*** Opening of Dataset extract ***

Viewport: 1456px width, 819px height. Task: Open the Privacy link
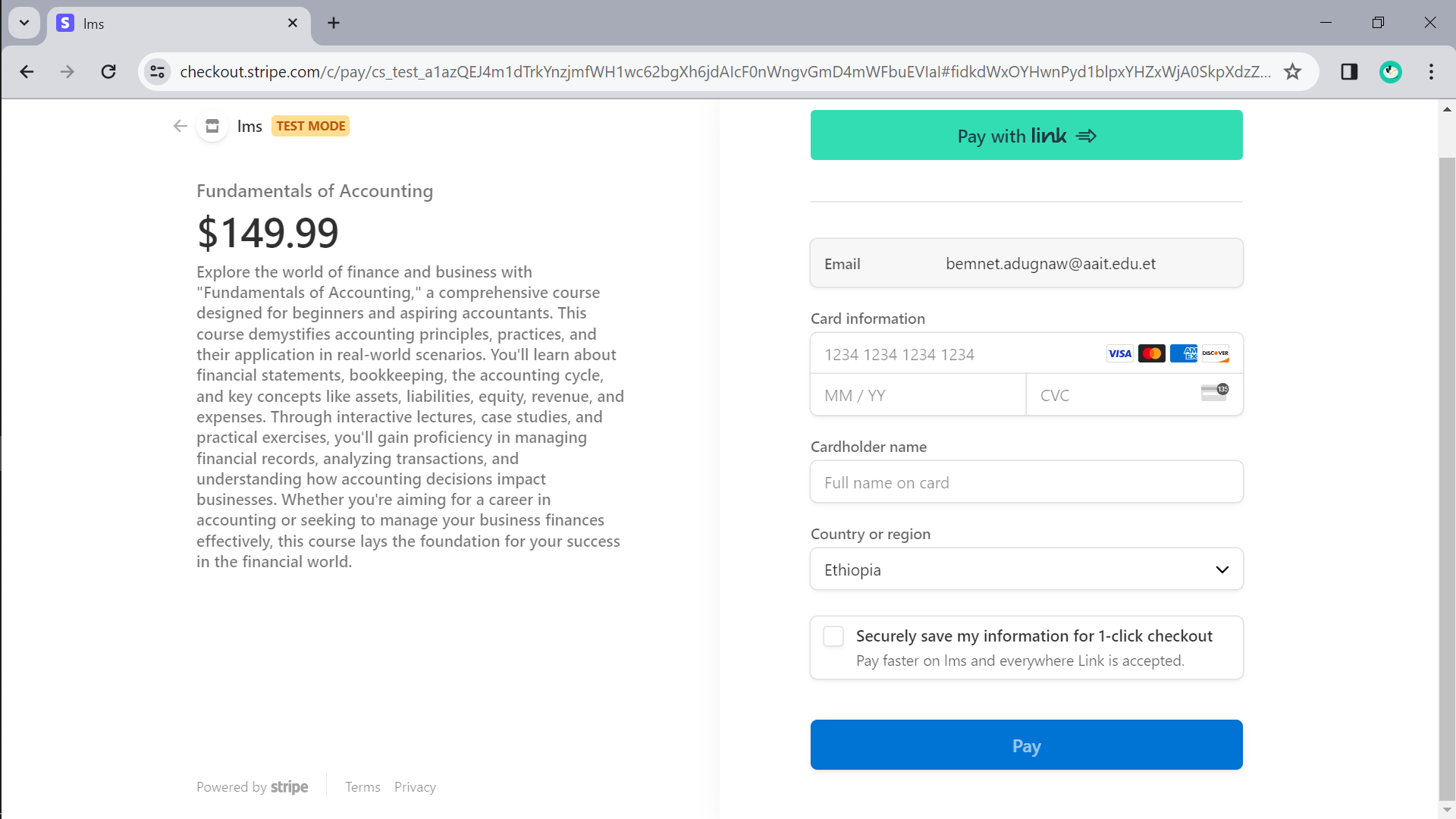tap(415, 787)
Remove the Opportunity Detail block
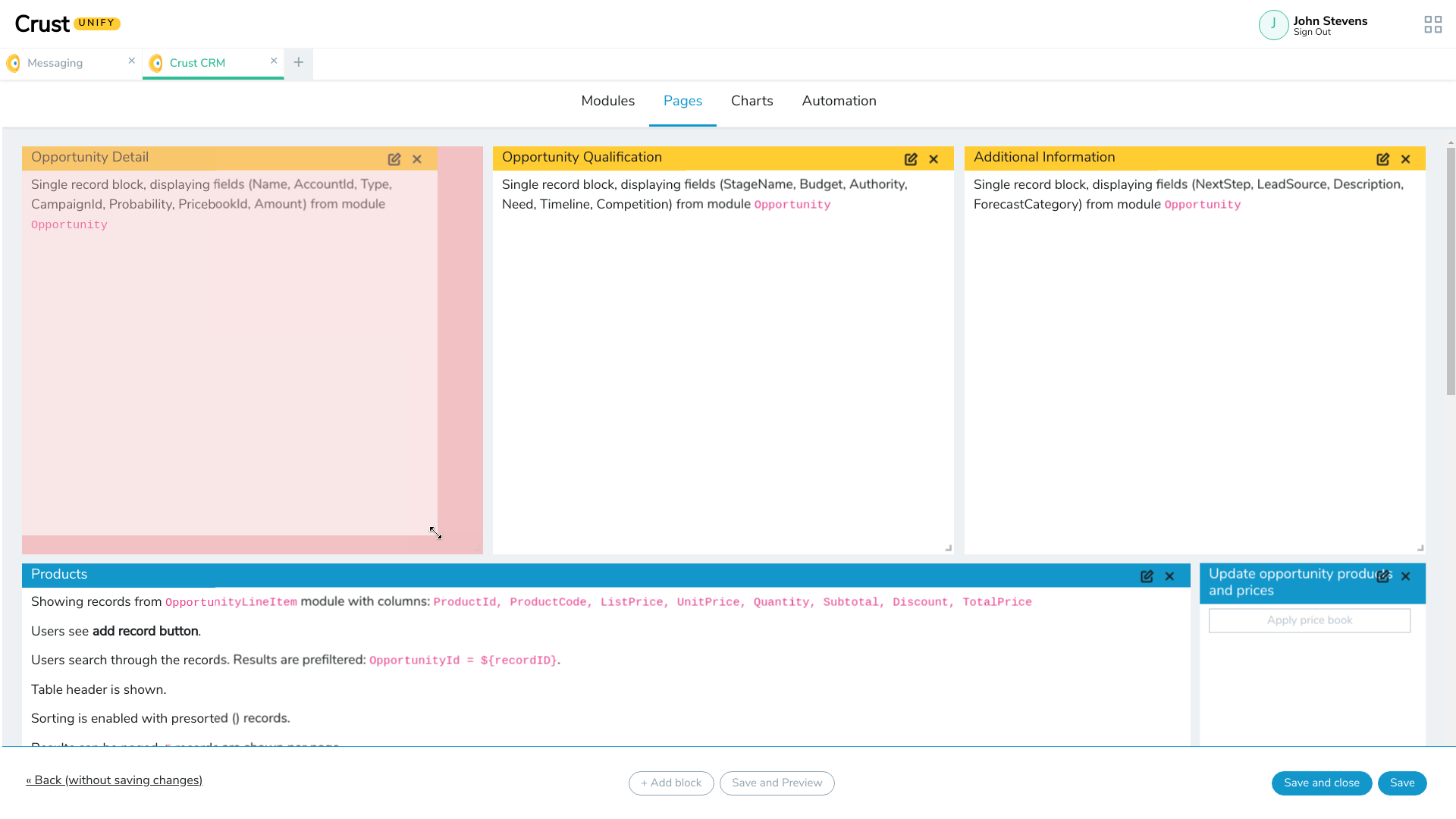Screen dimensions: 1456x819 [417, 159]
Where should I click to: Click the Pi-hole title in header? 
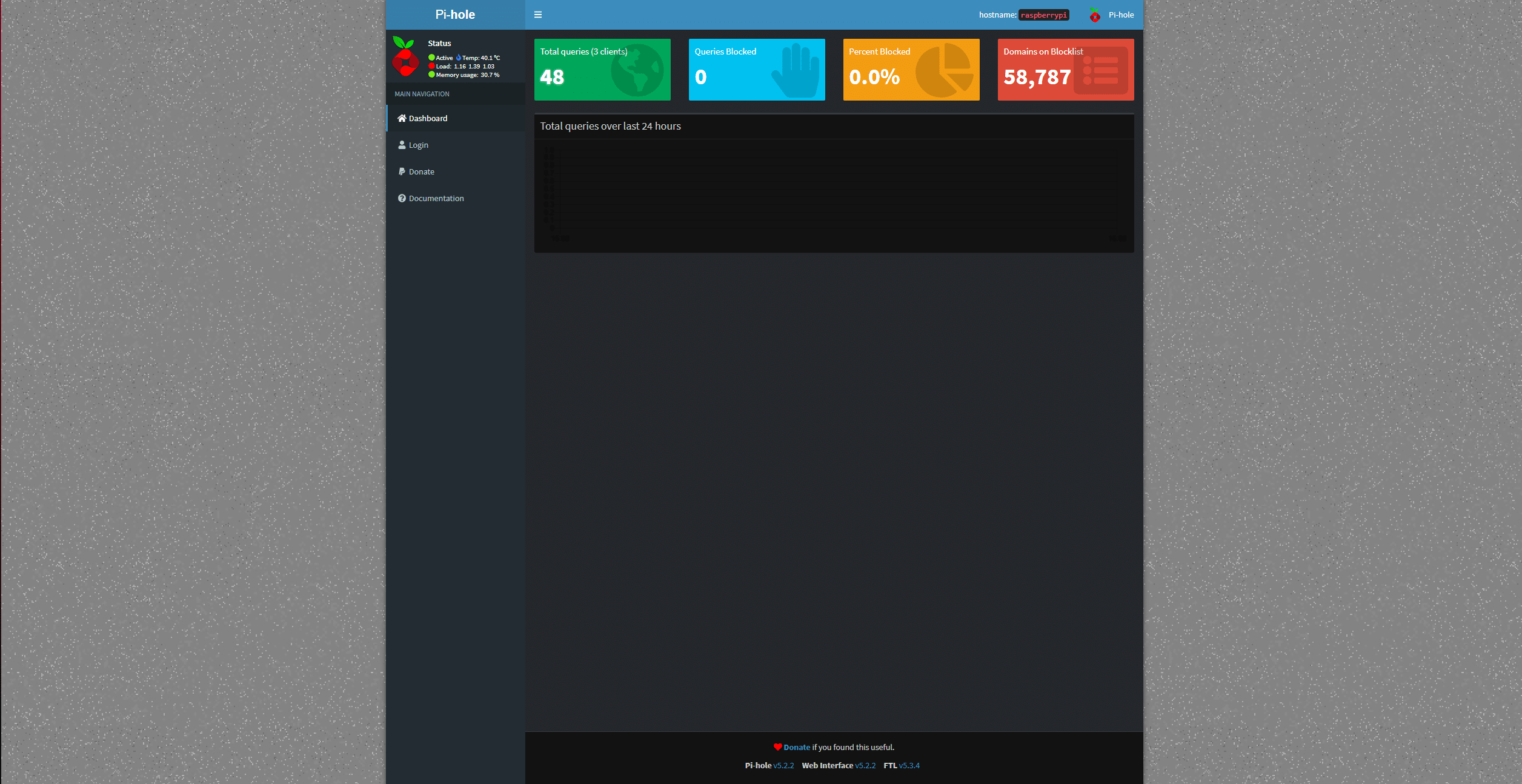coord(455,15)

*** Close of Dataset extract ***

• [Problem details]:
Leave the pictures out, and print every line of the listing exactly as written.

• [Written answer]:
Viewport: 1456px width, 819px height. Task: Open the Privacy link
tap(415, 787)
Remove the Opportunity Detail block
Screen dimensions: 1456x819 [417, 159]
Where should I click to: Click the Pi-hole title in header? 
coord(455,15)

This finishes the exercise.